Creating our own Embedding module
Let's recreate the DotProductBias
without using the Embedding class.
to recap: - an embedding layer is a computational shortcut for performing a matrix multiplication by a one hot encoded matrix, which is the same as indexing into an array.
# create a tensor as a parameter, with random initialization
def create_params(size):
return nn.Parameter(torch.zeros(*size).normal_(0, 0.01))
The below is DotProductBias
refactored
class DotProductBias(Module):
def __init__(self, n_users, n_movies, n_factors, y_range=(0,5.5)):
self.user_factors = create_params([n_users, n_factors])
self.user_bias = create_params([n_users])
self.movie_factors = create_params([n_movies, n_factors])
self.movie_bias = create_params([n_movies])
self.y_range = y_range
def forward(self, x):
users = self.user_factors[x[:,0]]
movies = self.movie_factors[x[:,1]]
res = (users*movies).sum(dim=1)
res += self.user_bias[x[:,0]] + self.movie_bias[x[:,1]]
return sigmoid_range(res, *self.y_range)
model = DotProductBias(n_users, n_movies, 50)
learn = Learner(dls, model, loss_func=MSELossFlat())
learn.fit_one_cycle(5, 5e-3, wd=0.1)
Interpreting Embeddings and Biases
Let's take a look at some of the films with the smallest bias.

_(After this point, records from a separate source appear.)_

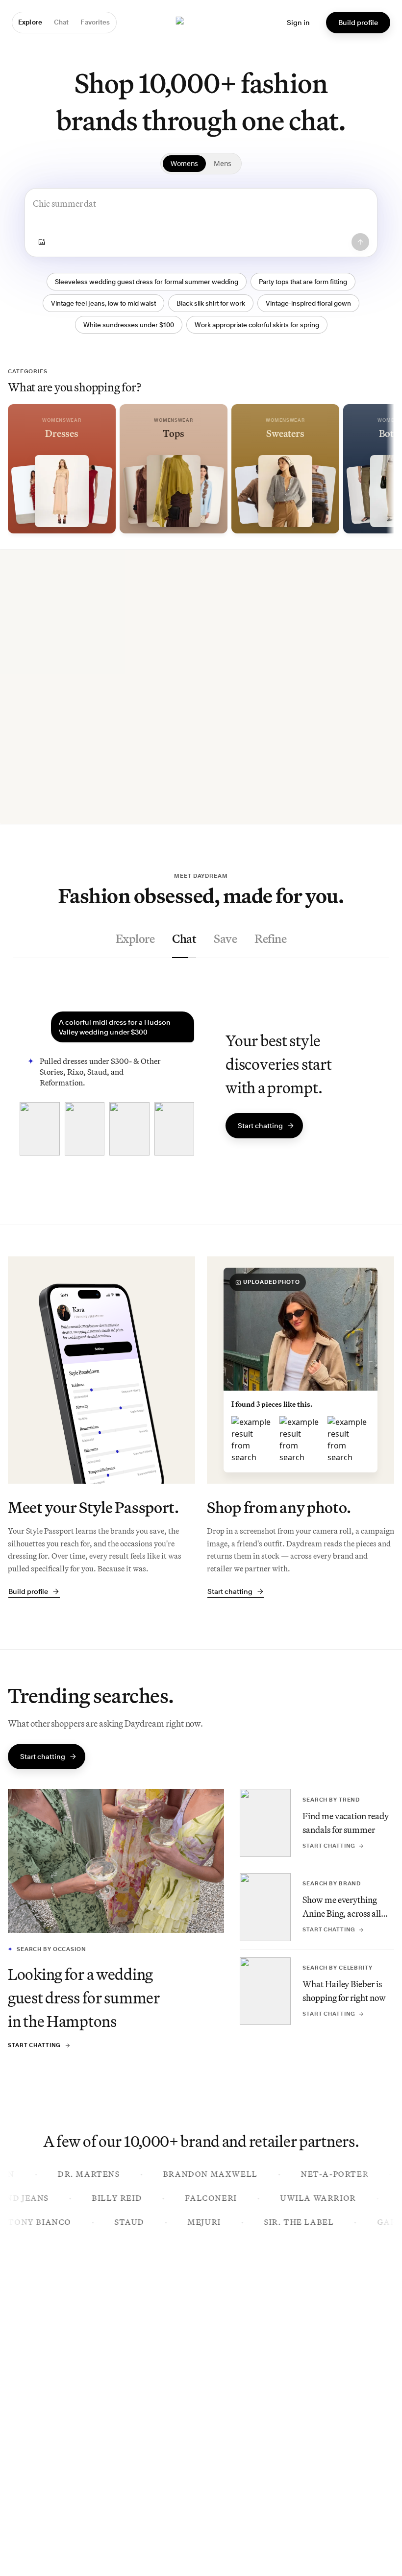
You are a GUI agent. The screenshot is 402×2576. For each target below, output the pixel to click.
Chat (184, 939)
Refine (270, 939)
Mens (222, 163)
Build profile (358, 22)
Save (225, 939)
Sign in (298, 22)
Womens (184, 163)
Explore (135, 939)
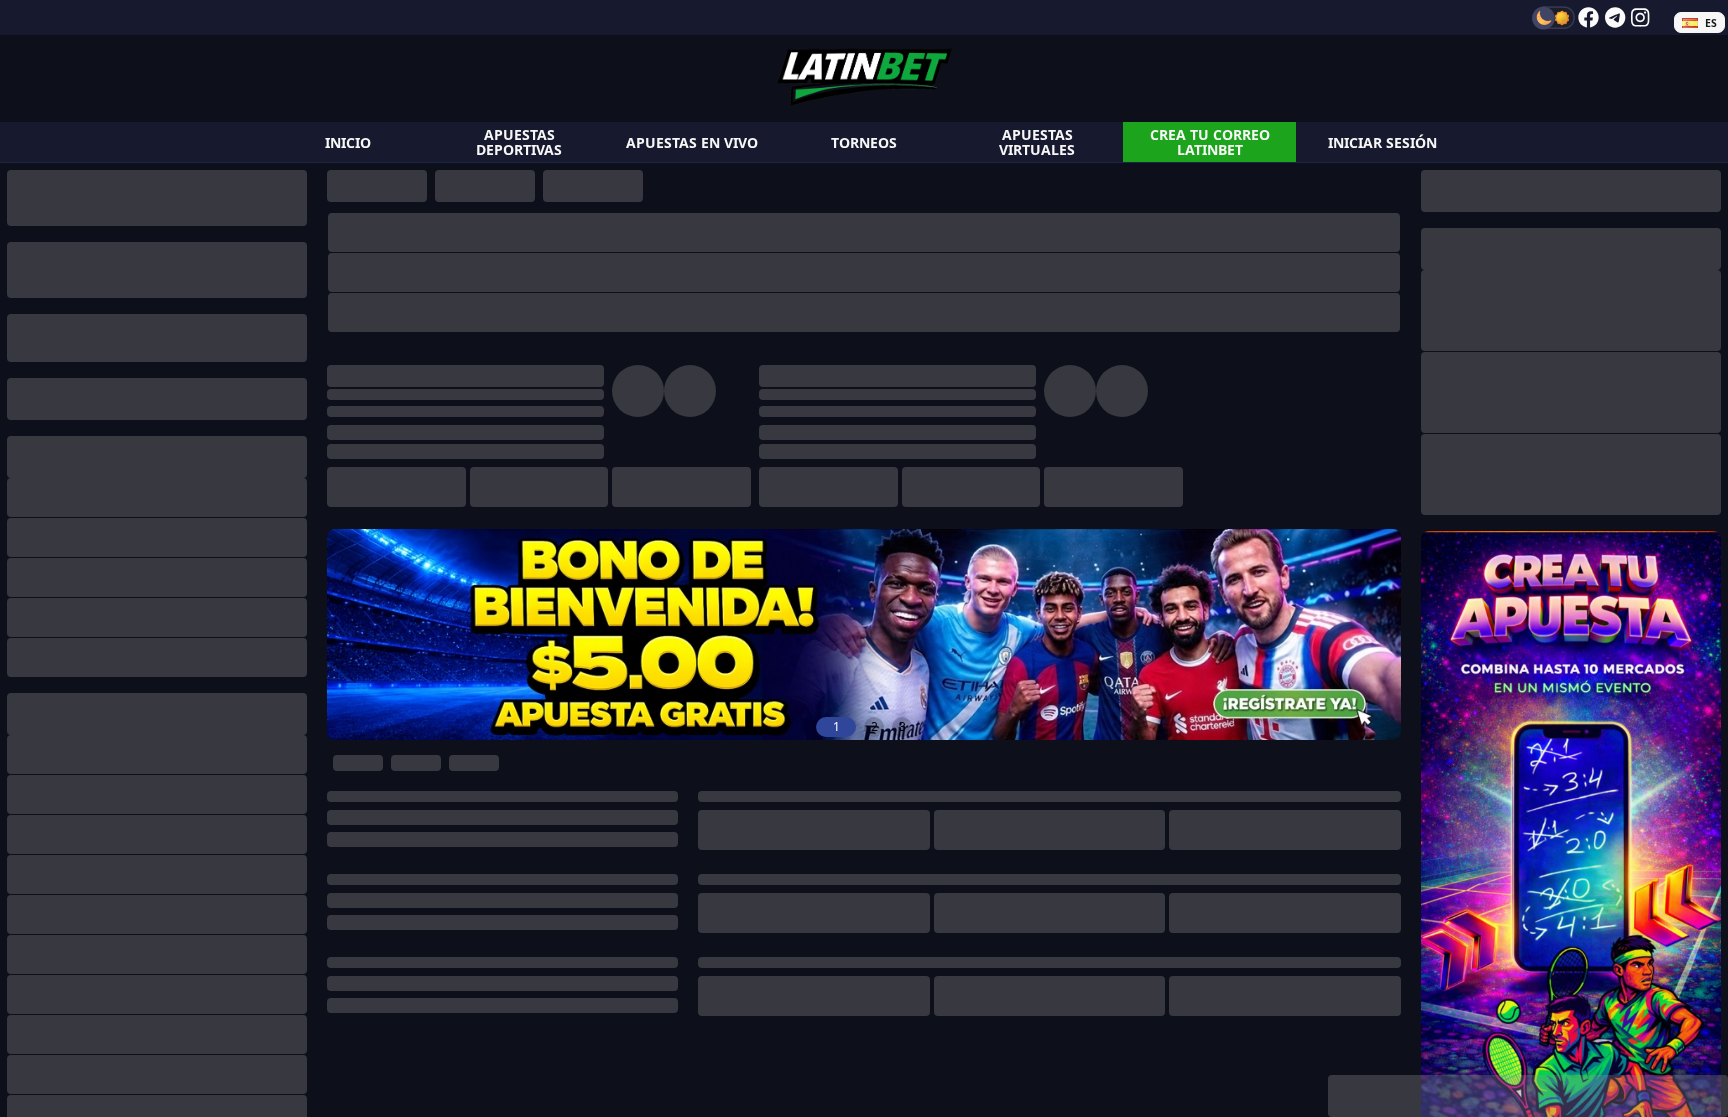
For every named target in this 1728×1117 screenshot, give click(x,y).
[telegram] (1615, 17)
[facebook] (1588, 17)
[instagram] (1640, 17)
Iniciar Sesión (1382, 142)
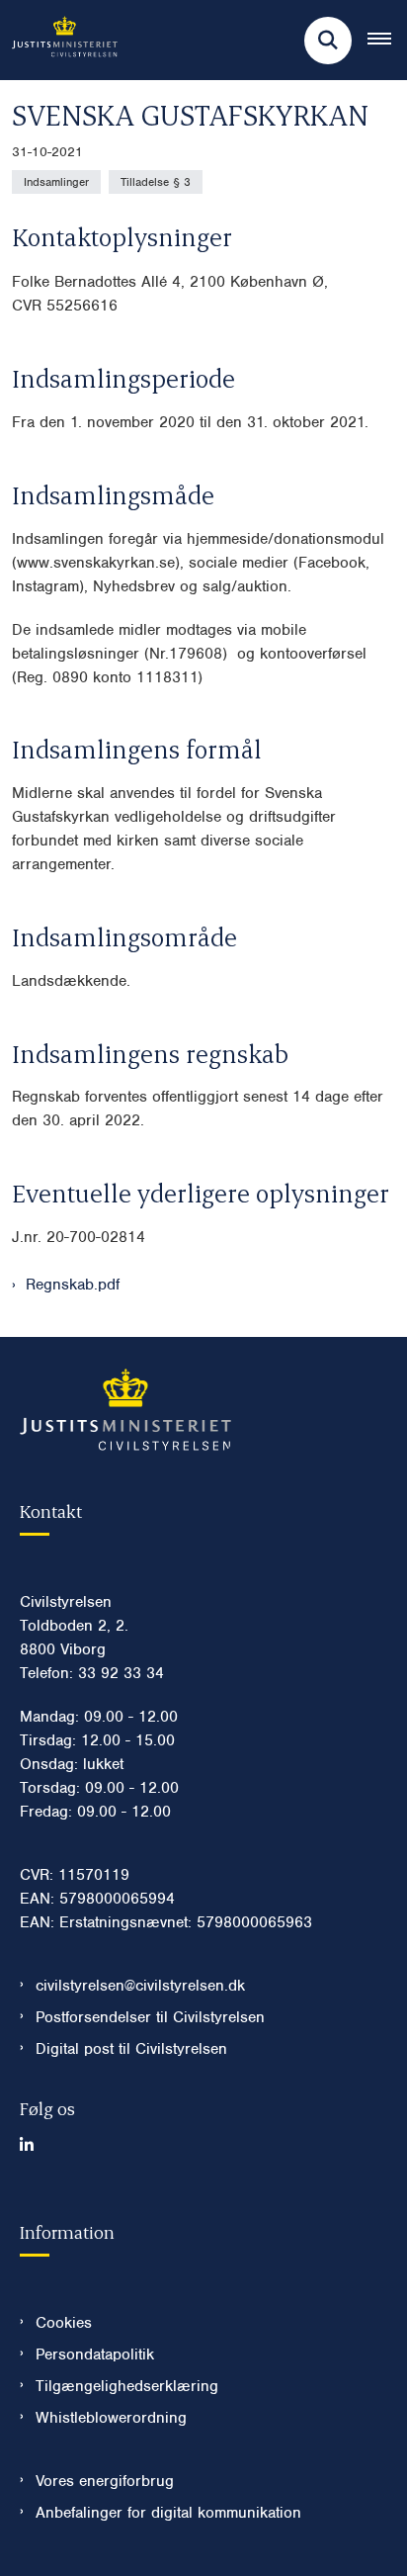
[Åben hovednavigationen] (387, 40)
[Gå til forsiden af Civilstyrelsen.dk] (59, 40)
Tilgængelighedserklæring (127, 2386)
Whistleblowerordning (111, 2418)
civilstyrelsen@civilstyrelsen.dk (140, 1986)
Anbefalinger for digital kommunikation (168, 2513)
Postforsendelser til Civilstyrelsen (150, 2017)
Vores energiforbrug (105, 2481)
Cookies (64, 2323)
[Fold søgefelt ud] (328, 40)
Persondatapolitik (95, 2354)
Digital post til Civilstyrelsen (131, 2049)
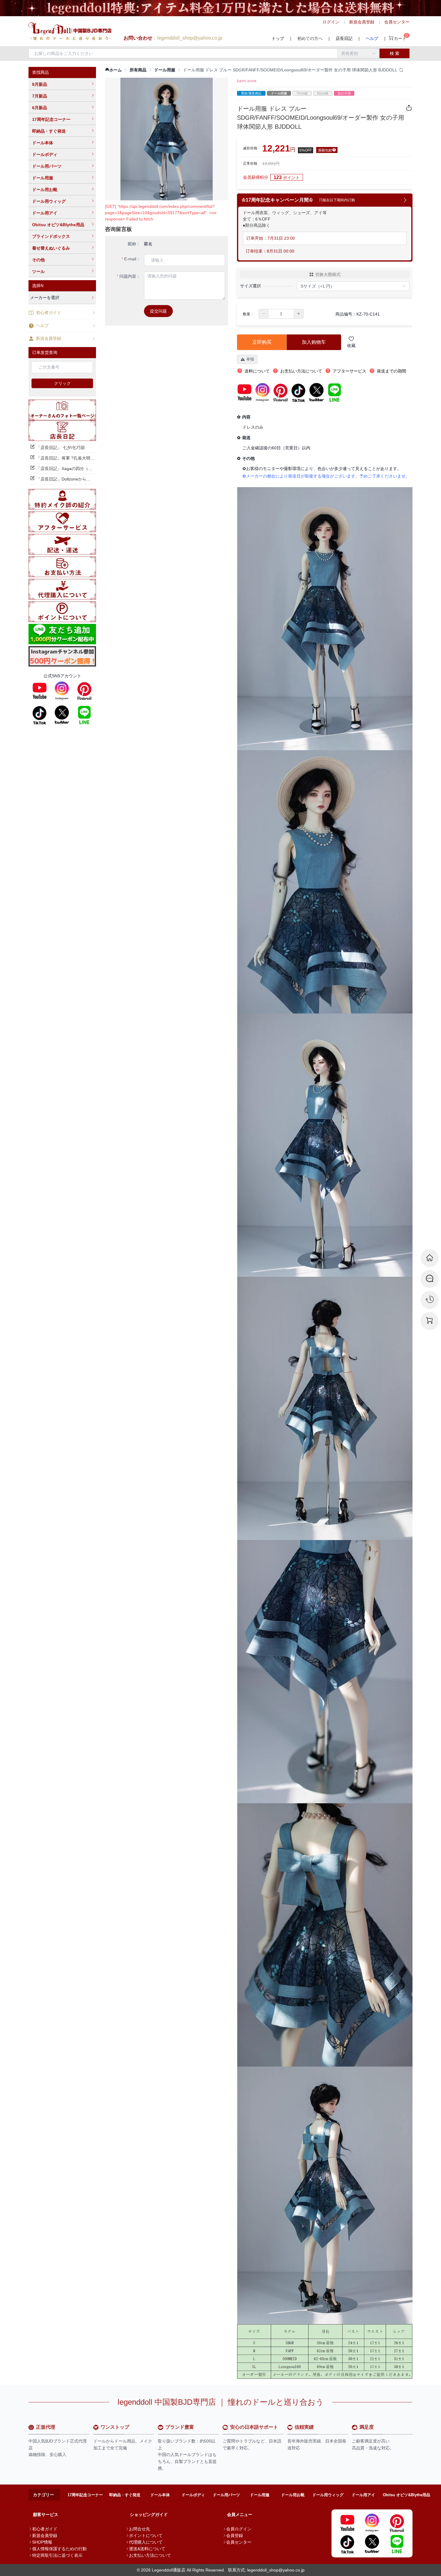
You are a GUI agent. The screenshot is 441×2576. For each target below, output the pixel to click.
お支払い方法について (150, 2555)
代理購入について (146, 2542)
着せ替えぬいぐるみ (51, 248)
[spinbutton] (281, 313)
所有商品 (138, 69)
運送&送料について (147, 2548)
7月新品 (39, 96)
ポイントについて (146, 2535)
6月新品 (39, 107)
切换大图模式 (327, 274)
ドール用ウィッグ (49, 201)
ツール (38, 271)
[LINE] (84, 714)
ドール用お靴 (44, 189)
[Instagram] (62, 690)
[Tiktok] (39, 714)
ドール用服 (42, 177)
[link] (113, 70)
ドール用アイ (44, 213)
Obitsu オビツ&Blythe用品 (58, 224)
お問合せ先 (139, 2529)
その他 (38, 259)
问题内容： (129, 276)
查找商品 (40, 72)
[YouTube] (39, 690)
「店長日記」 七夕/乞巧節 (60, 447)
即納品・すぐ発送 (49, 131)
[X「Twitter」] (62, 714)
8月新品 (39, 84)
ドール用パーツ (47, 166)
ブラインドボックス (51, 236)
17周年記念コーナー (51, 119)
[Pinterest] (84, 690)
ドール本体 (42, 142)
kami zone (246, 80)
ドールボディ (44, 154)
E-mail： (132, 258)
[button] (263, 313)
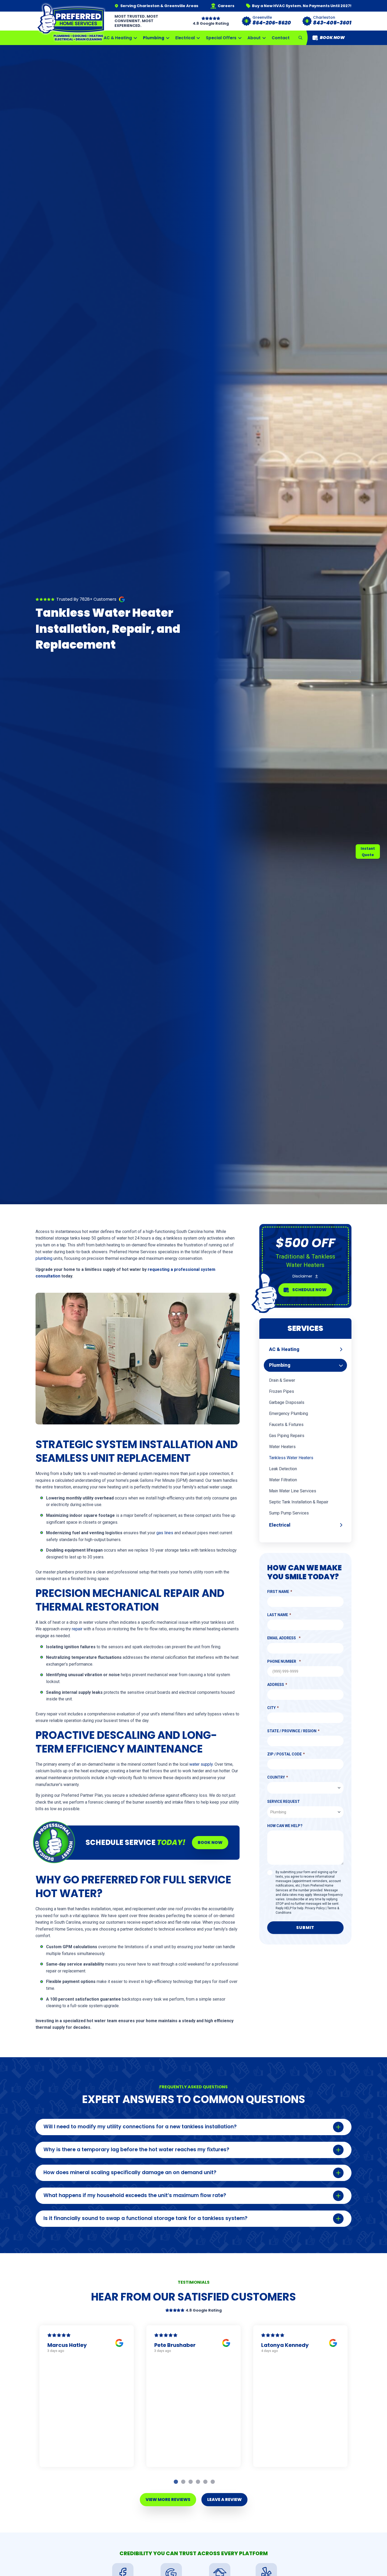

These would be movies that were liked a lot less than others.
We can then do the opposite to see the most liked movies (sorting by bias)
The goal is to see what the model has learnt and to gain some information about how it is operating.
Then using PCA we can reduce the number of latent factors and plot these to view the "space". Again, this is a way we can interpret what the model has learnt.
movie_bias = learn.model.movie_bias.squeeze()
idxs = movie_bias.argsort()[:5]
[dls.classes['title'][i] for i in idxs]
# most liked films
idxs = movie_bias.argsort(descending=True)[:5]
[dls.classes['title'][i] for i in idxs]
g = ratings.groupby('title')['rating'].count()
top_movies = g.sort_values(ascending=False).index.values[:1000]
top_idxs = tensor([learn.dls.classes['title'].o2i[m] for m in top_movies])
movie_w = learn.model.movie_factors[top_idxs].cpu().detach()
movie_pca = movie_w.pca(3)
fac0,fac1,fac2 = movie_pca.t()
idxs = list(range(50))
X = fac0[idxs]
Y = fac2[idxs]
plt.figure(figsize=(12,12))
plt.scatter(X, Y)
for i, x, y in zip(top_movies[idxs], X, Y):
plt.text(x,y,i, color=np.random.rand(3)*0.7, fontsize=11)
plt.show()
The most interesting cluster I can see is on the mid-right hand side. Conspiracy Theory, Mission Impossible, Air Force One etc. Asside from Liar Liar, these seem like the kinds of movies that someone who likes action films would likely enjoy.
The fastai way
learn = collab_learner(dls, n_factors=50, y_range=(0, 5.5))
learn.fit_one_cycle(5, 5e-3, wd=0.1)
Summary
We have just implemented a simple collaborative filtering model from scratch. The idea with this lesson, as with most of them so far, is to dig into the theory, code a model from scratch (mostly), improve the mode, then use the fastai implementation.